GigaOM has published its vision of the cloud for 2013 (, and it’s a decent document overall.  Still, there are places I think need further comment, and that’s a decent way to open the last week before the holidays, and for many the last working week of 2012.

The first point in the GigaOM commentary is that this is the year that the public cloud has to be proved for enterprises.  I agree, but I think it’s going to be more complicated than dealing with security or reliability concerns.  Anyone who thinks all the current “business critical” apps are going to the public cloud is dreaming, first of all.  The key is to find the correct role for the public cloud, because to insist it’s the be-all-end-all is to end it, in credibility terms.  The success of the cloud won’t happen in 2013, but what will likely happen is that we’ll come to understand that hybridizing SOA applications and creating a cloud-based virtual operating system that envelopes the enterprise and public resources equally is the only approach that can win.  Maybe that will be enough to get that approach moving…finally.

It WILL be a make-or-break year for HP, largely because of my first point.  HP needs, more than anyone, a vision of “the cloud” that’s accommodating to everything from tablets to servers, public to private.  If you’re the biggest IT company then you need really big visions to turn yourself around.  HP has made the mistake so many companies make, which is to let themselves get compartmentalized in a marketplace where the buyer wants ecosystems.  You can’t solve problems one box at a time, no matter what the box is.

OpenStack is also facing a big year, and again because of my first point.  Arguing over who can produce the best IaaS is like arguing over how many angels can dance on the head of a pin.  That’s not where the cloud’s success will be.  OpenStack doesn’t mandate a specific virtualization model but so far it’s pretty tightly coupled with IaaS as a model of service.  If OpenStack can’t extend itself to the PaaS space, if it can’t extend platform services and create that virtual operating system, then someone will do it above them.  If that happens, then OpenStack is simply part of the plumbing.

On the next point, I argue it makes my first point.  Infrastructure extends beyond the walls of the data center.  It doesn’t eliminate the data center, and it just as much extends the cloud INTO the data center as it does pull the data center out into the cloud.  There is only one IT architecture in the future, and that architecture doesn’t know boundaries or administrative domains or technology barriers.  Because the cloud is what conceptualizes the new model, it’s up to the cloud to create it.  What current cloud technology does is just mimic the data center.  Imitation is the sincerest form of flattery, but it’s a lousy way to create a high-margin, high-value future.  The cloud has to find its wings.

Software-defined-everything doesn’t get easier, but it’s the inevitable result of the need to create that boundary-less infrastructure and that virtual operating system.  The purpose of SDN for example is to make the network cooperate explicitly with the IT model instead of serving as a dumb independent substrate.  We can’t build distributed platforms without control of what does the distributing.  But the goal of SDN has to be to slave behavior to the cloud model, and absent that model there’s little chance that SDN can reach its full potential.  Like everything else in the world of the cloud, SDN depends on finding its place in a glorious whole.  Otherwise it’s an un-summed part.
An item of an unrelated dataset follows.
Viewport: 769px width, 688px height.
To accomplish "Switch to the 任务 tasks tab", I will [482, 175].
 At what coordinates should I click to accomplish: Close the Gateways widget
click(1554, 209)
So given that all these predictions hang together on the presumption that there’s a universal cloud out there somewhere, why don’t we see more of it?  Part of the answer is that everyone is trying to both protect their base and sustain near-term momentum.  You can’t sell a guy a box that has to live for five years if that buyer thinks the future is going to be radically different from the present in some unknown way, at some undetermined point.  Thus, we ask buyers to accept evolution in abstract only and bet that current technology will somehow lead in the right direction, even if we can’t define just what direction that is.

We are approaching the grandest of all IT visions with the most near-sighted of all possible mindsets as we enter 2013.  Even our vision of next year is mired in our limited perceptions, our limited aspirations.  Grand dreams created every revolution in computing and networking in the past, not scrabbling in the dirt for a few crumbs by hosting server consolidation and telling ourselves it will matter more next year.  Do you want me to say nice things about your company next year?  Then show me your dreams.